Entre les mains du réalisateur anglais, le roman de Martin Amis devient le récit très abstrait et géométrique d’une horreur indicible, seulement suggestible. L’examen de la zone d’intérêt par Federico Gironi.

Une famille passe une journée d’été au bord d’une rivière, immergée dans la verdure de la nature. Le retour à la maison, une maison minimale très soignée, entourée d’un magnifique jardin, conçu et cultivé avec un soin méticuleux, où plantes et fleurs et allées pavées se mêlent à une serre, une petite piscine pour les enfants, voire des ruches pour le miel. Cette maison, et ce jardin, qui couronnent les rêves du couple qui y habite, bordent le mur d’enceinte du camp d’extermination. Le plus célèbre, le plus tristement célèbre : Auschwitz. L’homme qui vit dans cette maison, Rudolf Höss, est le patron et le responsable.
De temps en temps, un prisonnier du camp apparaît en silence apportant de la nourriture pour le garde-manger, mais aussi des sacs de vêtements, que les femmes – Hedwig Höss en tête – sélectionnent et répartissent ensuite.
Une vie quotidienne banale et placide se déroule dans l’indifférence la plus totale ; le terrain et ce qui s’y passe ne sont qu’un fond : le son, avant tout, mais pas seulement. Horrible, toujours.

Dans les mains de Jonathan Glazer le roman de Martin Amis qui porte le même titre que le film, le roman dont est parti l’Anglais, n’est qu’un point de départ.
Les pages et l’histoire sont séchées, désossées, retardées. Glazer s’intéresse à travailler sur le maximum de minimalisme et d’abstraction possible, pour raconter avec des images et des sons ce que les mots ne suffisent souvent pas à dire. Laisser seul expliquer.
Une opération esthétique, en premier lieu. Qui parfois pourrait même aller si loin de légitimer le doute, sinon l’accusation, de franchir la frontière qui conduit à l’esthétisation.
Le débat est ouvert.

Glazer n’est pas seulement abstrait et minimal. C’est géométrique. Strict. Implacable.
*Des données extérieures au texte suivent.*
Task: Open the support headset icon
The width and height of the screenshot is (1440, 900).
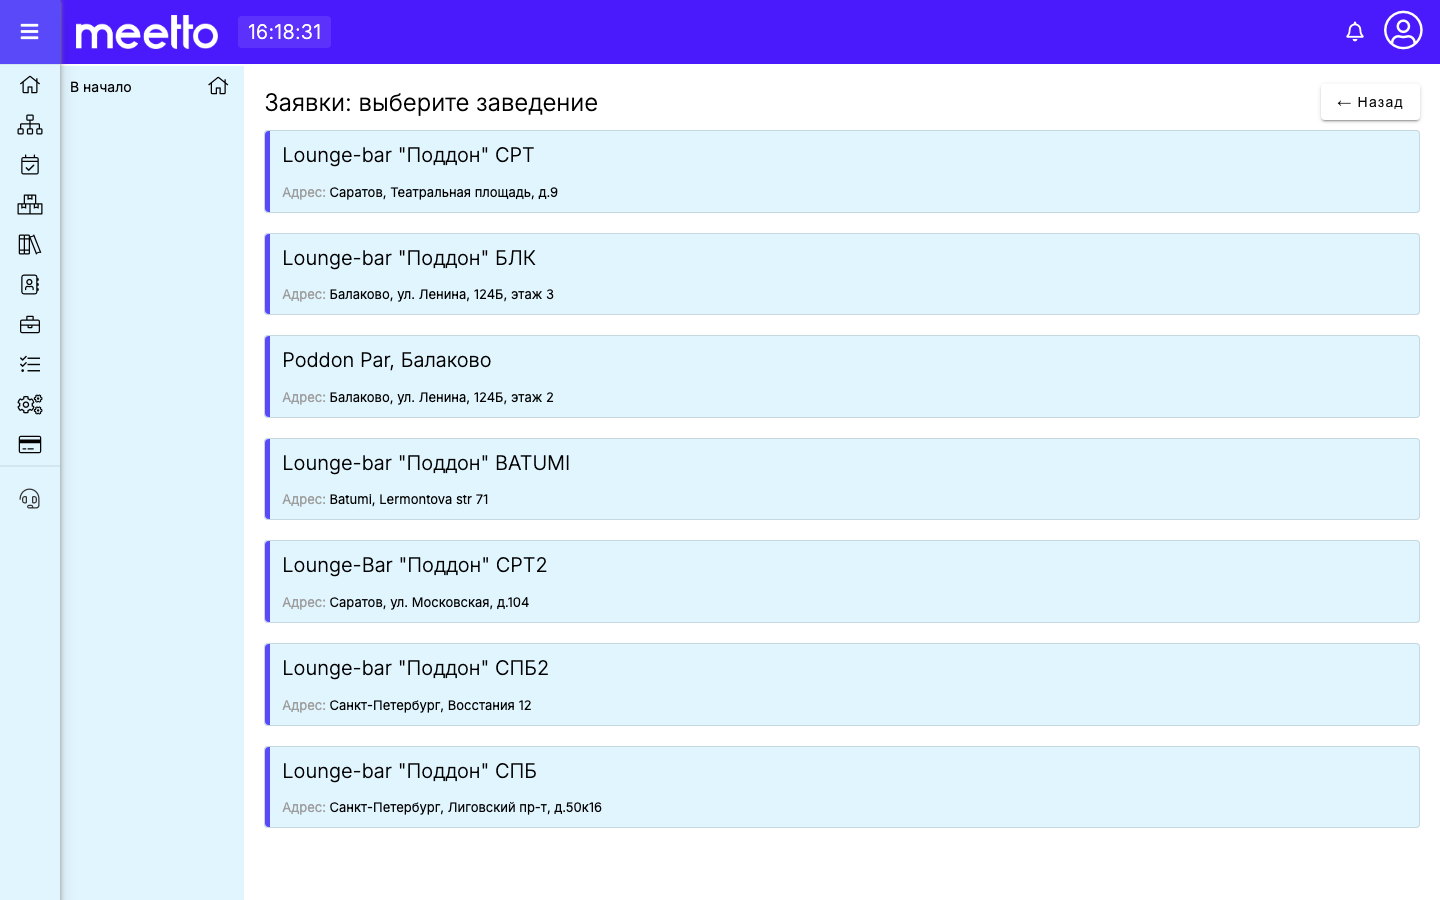Action: (30, 499)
Son film est composé d’axes cartésiens, de plans orthogonaux, d’espaces parfaitement délimités et photographiés de la manière la plus froide, la plus chirurgicale et aseptique possible.
C’est la logique perverse, impitoyable, hallucinante mais à sa manière très lucide du nazisme, de la Solution finale, que Glazer met à l’écran. Une logique mathématique qui n’a ni temps, ni espace, ni lieu, ni besoin d’aucune forme d’empathie humaine. De toute forme de chaleur.
La zone d’intérêt Il fait froid. Glacial, glacial et pointu.

Les images comptent, les mots sont un accompagnement toléré, presque. Mais parfois, ils coulent aussi la lame. Comme lorsque la mère d’Hedwig Höss commente distraitement la présence, derrière le mur du camp, d’une femme qu’ils ont connue. « Tu te souviens d’elle? Je nettoyais sa maison. » L’extermination comme révolte de classe absurde : justification impossible, populiste, horrible.
Ou comme lorsque Rudolf Höss, loin de chez lui, raconte à sa femme un groupe de hiérarques à Budapest : « Je n’ai pas remarqué qui était là. Je pensais juste comment j’allais tous les gazer. Logistiquement compliqué. »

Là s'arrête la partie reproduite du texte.